ONCE I THOUGHT I WANTED TO BE FRANCA AND LIVE IN THAT FAMILY. BUT SHE’S SO DULL IF I WAS HER I COULDN’T STAND MYSELF. I GUESS IT’S NOT MONEY THAT MAKES PEOPLE DULL. THERE IS A LOT I DON’T KNOW ABOUT THIS THING OF BEING DULL. I BETTER FIND OUT BECAUSE I MIGHT BE IT.
WHAT IS IT LIKE TO HAVE BROTHERS AND SISTERS? ONE THING, WHENEVER THEY YELLED IT WOULDN’T ALWAYS BE AT YOU, SOMETIMES IT WOULD BE AT YOUR BROTHER THEN YOU COULD LAUGH.
WHAT IS TOO OLD TO HAVE FUN? YOU CAN’T BE TOO OLD TO SPY EXCEPT IF YOU WERE FIFTY YOU MIGHT FALL OFF A FIRE ESCAPE, BUT YOU COULD SPY AROUND ON THE GROUND A LOT.
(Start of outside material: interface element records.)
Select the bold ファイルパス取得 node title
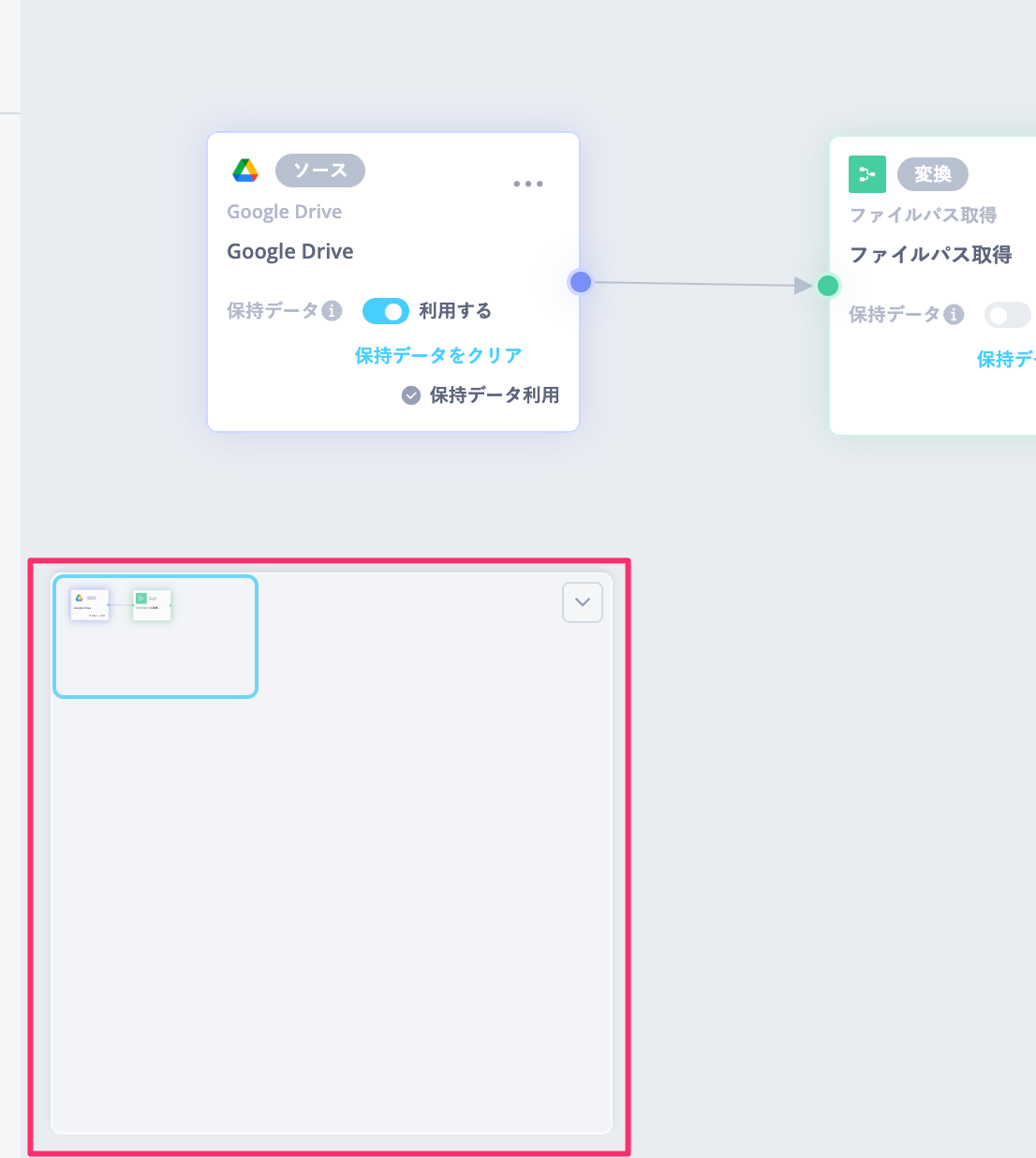This screenshot has width=1036, height=1158. tap(930, 255)
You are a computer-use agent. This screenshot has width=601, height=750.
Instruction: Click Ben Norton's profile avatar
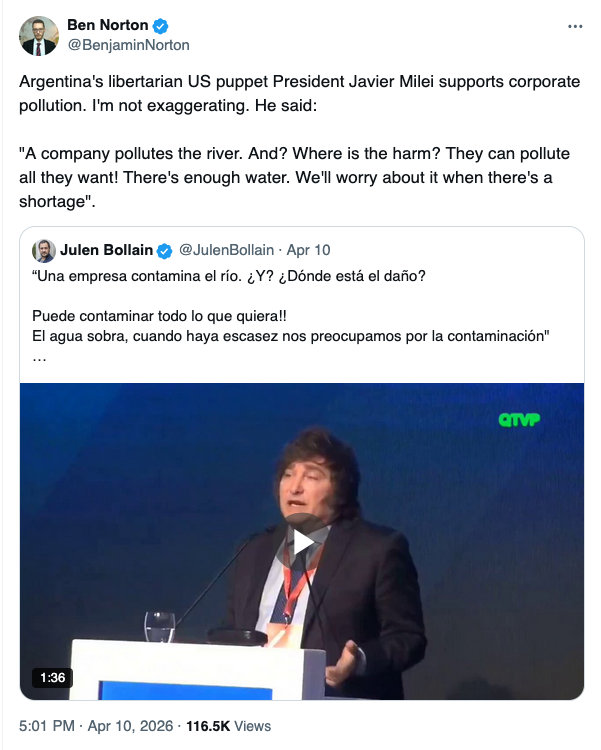point(39,35)
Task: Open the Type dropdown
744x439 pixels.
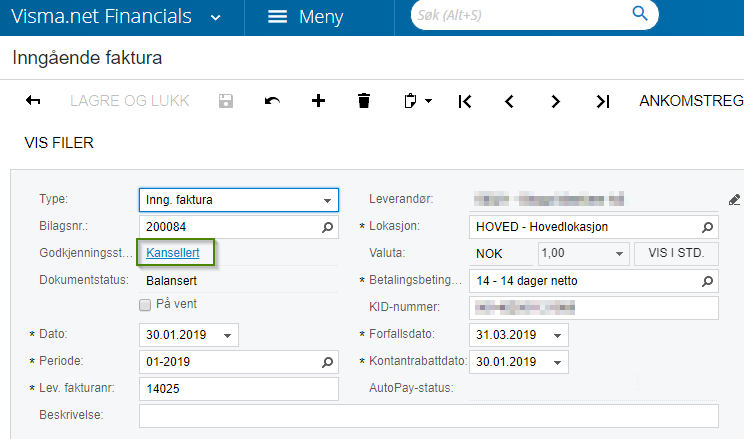Action: tap(327, 200)
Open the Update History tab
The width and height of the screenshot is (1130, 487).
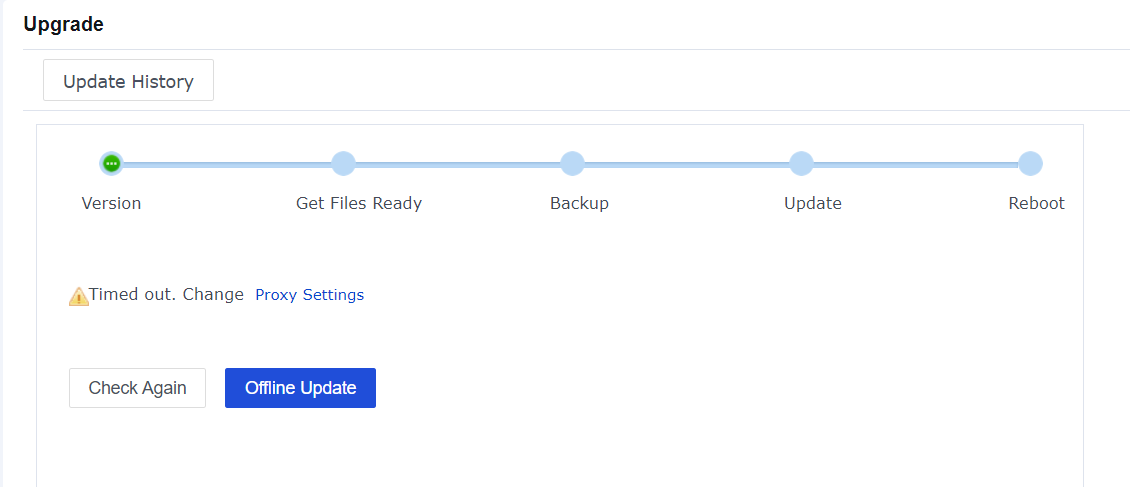point(128,81)
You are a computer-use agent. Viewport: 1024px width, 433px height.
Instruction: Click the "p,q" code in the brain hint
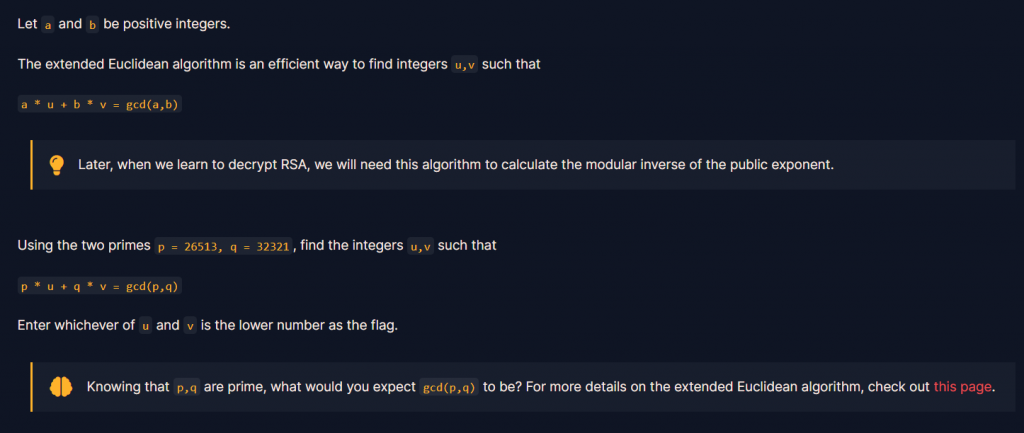(187, 387)
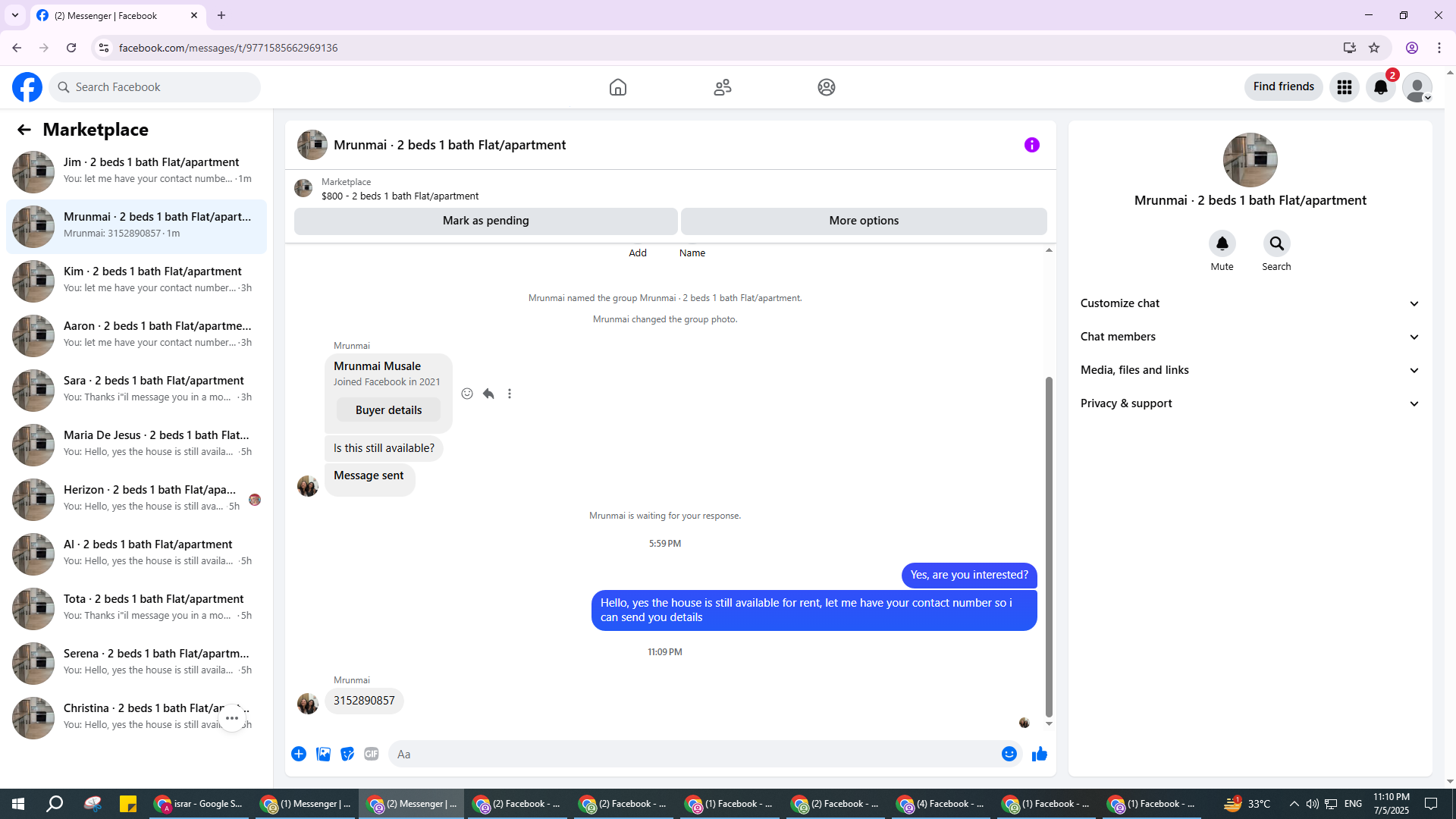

Harriet closed her book and crept around the back to see what Little Joe Curry was doing. Little Joe Curry was the delivery boy for the Dei Santis and he was always up to one thing. He was always eating. It was strange the Dei Santis made any money at all the way Little Joe ate.
Harriet peeked in. He was sitting there now, when he should have been working, eating a pound of cheese. Next to him, waiting to be consumed, sat two cucumbers, three tomatoes, a loaf of bread, a custard pie, three quarts of milk, a meatball sandwich about two feet long, two jars – one of pickles, one of mayonnaise – four apples and a large salami. Harriet’s eyes widened and she wrote:
WHEN I LOOK AT HIM I COULD EAT A THOUSAND TOMATO SANDWICHES.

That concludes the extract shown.